In this July 15, 2019, file photo, protesters hold signs outside of the Homestead Temporary Shelter for Unaccompanied Children while members of Congress tour the facility in Homestead, Fla. Credit: AP

In June, I joined a western Massachusetts Jewish delegation who spent three days witnessing and protesting in front of the Homestead Detention Center, a massive former Air Force base that was then holding between 2,000-3,000 migrant teenage asylum seekers.

They were kids. Kids who had done nothing wrong (it is legal to seek asylum). Kids who were torn from their families. Kids who are not allowed to hug each other or talk to those who stand outside the high fences to support them.

Kids whose 18th birthday present is being shackled and hauled off to an adult detention facility. Kids who are being kept far longer than the 20 days allowed under the Flores agreement. Kids whose whereabouts and fate are unknown after the facility was suddenly closed recently.

On Aug. 26, Richard Fein spent an entire op-ed debating whether Rep. Alexandria Ocasio-Cortez, D-New York, was appropriate in calling these facilities “concentration camps — and deciding that she was wrong.

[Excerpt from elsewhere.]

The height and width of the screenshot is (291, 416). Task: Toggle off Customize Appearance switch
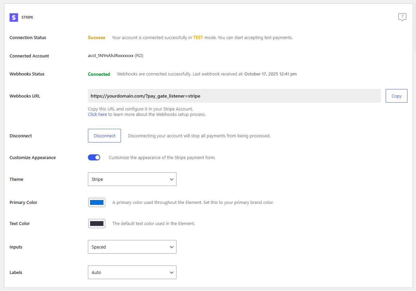click(x=94, y=157)
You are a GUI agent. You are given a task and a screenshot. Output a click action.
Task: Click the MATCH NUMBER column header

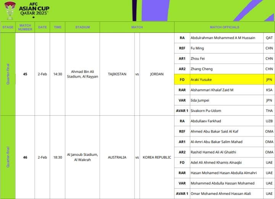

Except that she’s right. When people are snatched from their families and sent away to crowded facilities based on their race or ethnicity, that’s a concentration camp. Four hundred thirty Holocaust/genocide scholars have written to the U.S. Memorial Holocaust Museum saying that she’s accurate.

Even while acknowledging that some detainees are being held in deplorable conditions, Fein is pretending she is comparing the situation to Dachau. But no one is using the term “extermination camp” to describe these barbaric places.

Growing up, I always wondered how the Germans had allowed Nazism to take over. Now we see: It’s a slow, gradual process. Each incremental step normalizes bigotry, hate and barbaric action. Now we see: It can happen here. And perhaps it might not have happened in 1930s Germany if enough people had spoken out against these aggressions, these assaults on decency, rather than get into pointless arguments about nomenclature.

I hope to see Richard Fein focusing on the real threat and joining us on the barricades. As numerous Jewish voices for immigrant justice are saying, “Never Again is Now.” Let us join together to stop this administration’s continuous attacks on democracy.

Shel Horowitz

The writer is a member of western Massachusetts Jews for Immigration Justice.